UNF investigates Housing data breach

A recent database breach, discovered June 18 by UNF’s Information Technology department, involved sensitive student information and has affected more than 23,000 students.

The unlawful access involved 23,246 names and Social Security numbers of students who submitted contracts to live on campus between 1997 and spring 2011, said Sharon Ashton, assistant vice president for public relations.

UPD, along with the housing and IT departments, is investigating the incident.

“It’s not clear to us if anything was stolen or copied,” Ashton said. “We just can’t see any evidence.”

To help protect identity, UNF is affording a one-year membership to Experian’s ProtectMyID Alert to students whose names were in the database, Ashton said. This product helps detect identity theft and misuse of personal information and focuses on immediate detection and resolution of possible theft.

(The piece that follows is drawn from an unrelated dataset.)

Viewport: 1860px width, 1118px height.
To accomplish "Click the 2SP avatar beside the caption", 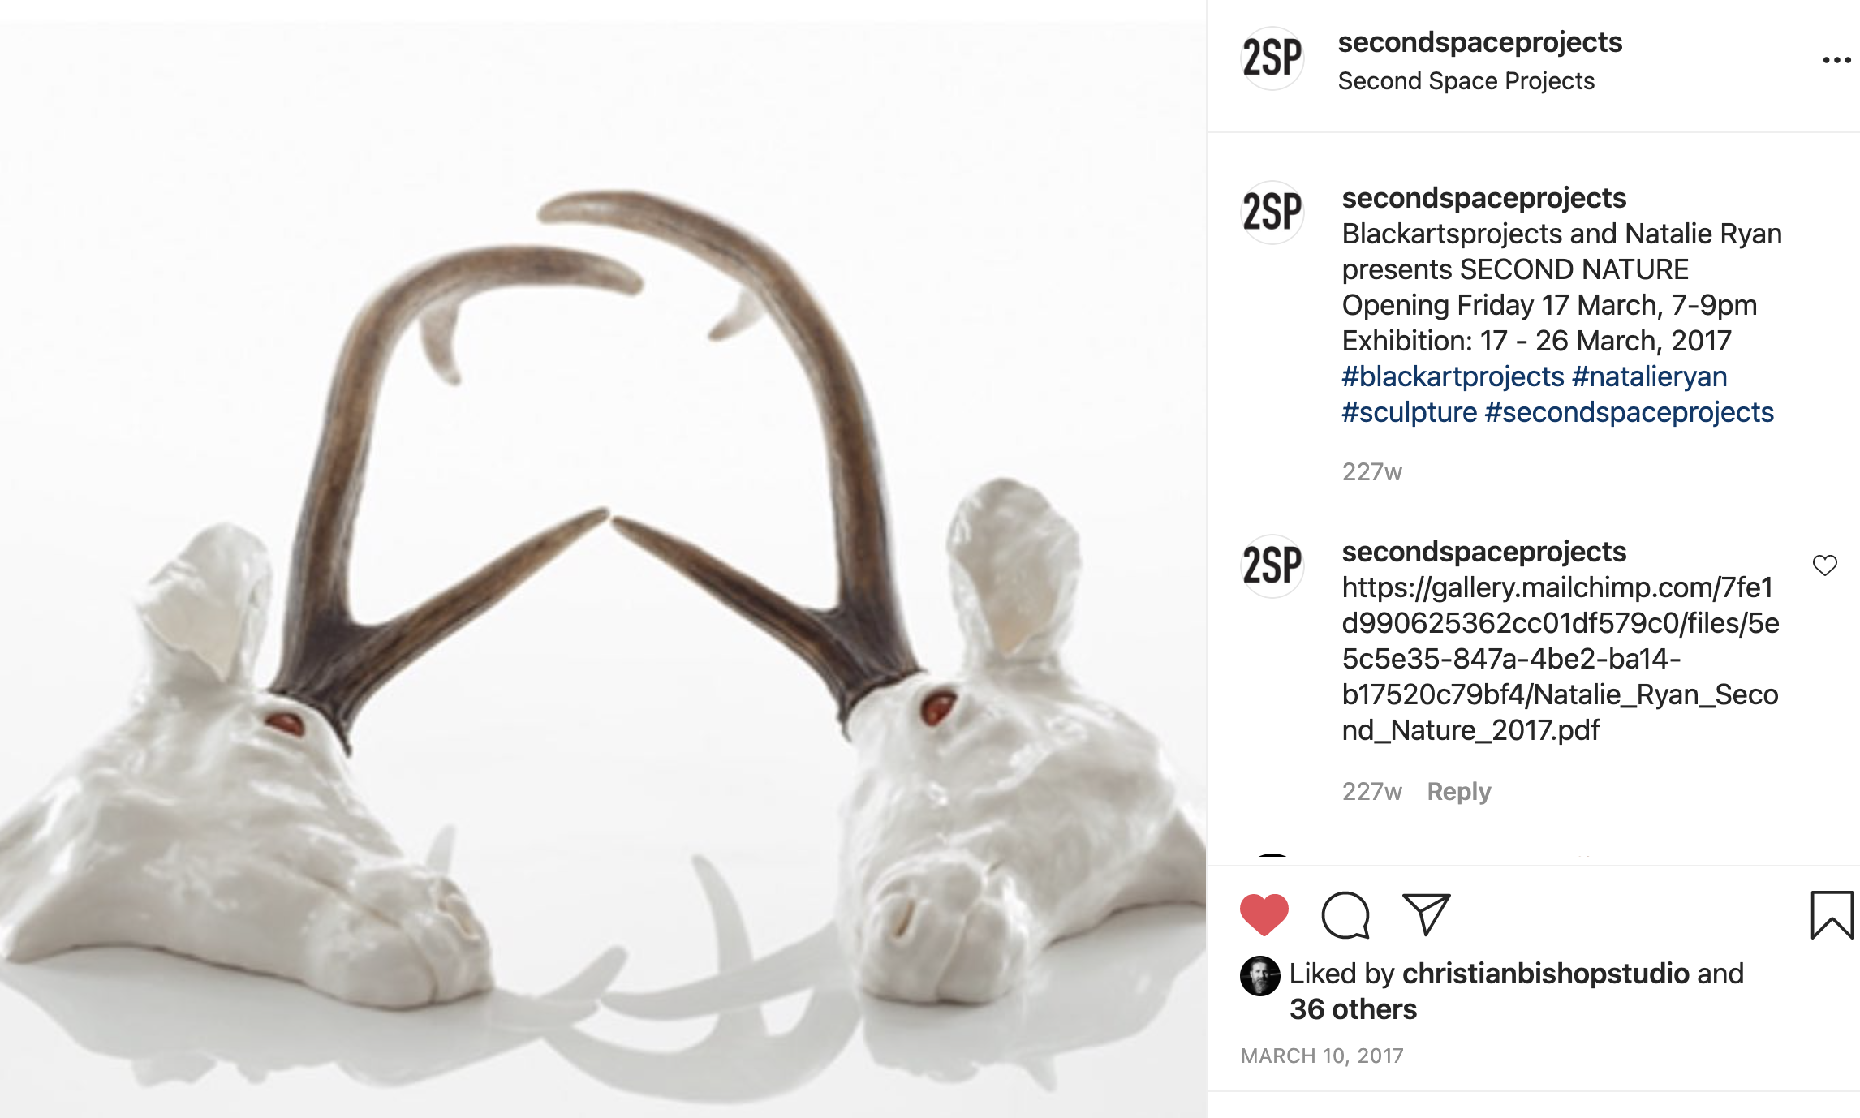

IT was first alerted to the possibility of a problem, said Jeff Durfee, director of IT security.

It began an investigation, immediately secured the server and began an incident response, Durfee said. He said the servers were secured through a process of gathering business requirements, assessing the risk, then working to remediate those risks.

Durfee said the old server has since been shut down, and the information moved to a new server.

“We are always evaluating the latest advances made by attackers and coming up with ways to minimize the risks associated with those methods,” Durfee said.

The investigation shows information may have been accessed as early as spring 2011.

The university uses technical controls, such as firewalls, intrusion prevention systems and other traffic control mechanisms, Durfee said. All servers are configured to address various risks that come with having a computer exposed to the Internet.

The student and international affairs department sent emails to students who were involved, Ashton said, and have been attempting to contact remaining students using traditional mail.

The U.S. Post Office letters and the emails were sent out from Dr. Mauricio Gonzalez, vice president of student and international affairs.

Ashton said pulling a list of 23,000 emails and addresses was a joint effort between various offices, but as of June 29 UNF has been unable to contact everyone.

“We didn’t have email addresses for everyone,” Ashton said. “Some students haven’t even been notified yet.”

Students who want to protect their identity through the ProtectMyID Alert service must enroll before Sept. 30 to activate their free one-year membership.

Ashton said the free memberships will cost the university around $80,000.

The free membership includes a copy of your credit report, immediate alerts and credit monitoring with up to $1 million in identity theft insurance.

The Federal Trade Commission recommends students check their credit report periodically, as identity theft can occur weeks, months or even years after a data breach.

The letter urges students to take the initiative because the national credit bureau doesn’t permit UNF to act on students’ behalf regarding credit data.